== Exercise data ==
────────────────────

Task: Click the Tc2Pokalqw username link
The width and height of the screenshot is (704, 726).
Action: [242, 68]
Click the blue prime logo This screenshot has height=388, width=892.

────────────────────

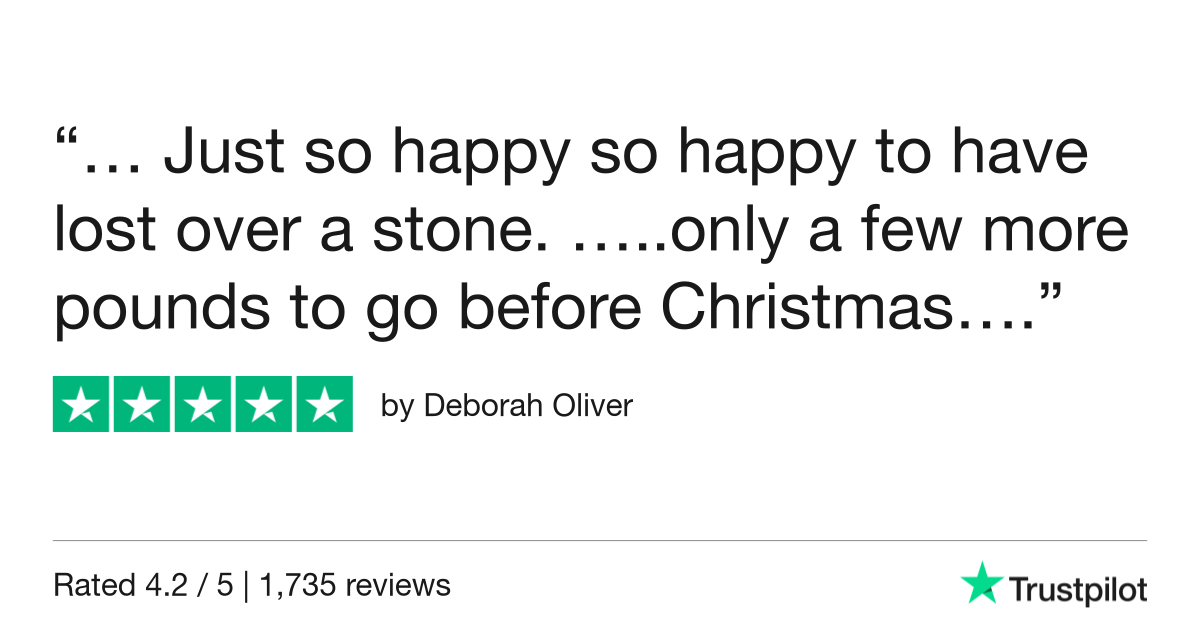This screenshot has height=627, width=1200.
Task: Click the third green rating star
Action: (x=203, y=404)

────────────────────

== What is expected ==
Return the lines starting at the one containing "Task: Click the Tc2Pokalqw username link" and ending at the one containing "Click the blue", both included, reproduced unchanged.

== Answer ==
Task: Click the Tc2Pokalqw username link
The width and height of the screenshot is (704, 726).
Action: [242, 68]
Click the blue prime logo This screenshot has height=388, width=892.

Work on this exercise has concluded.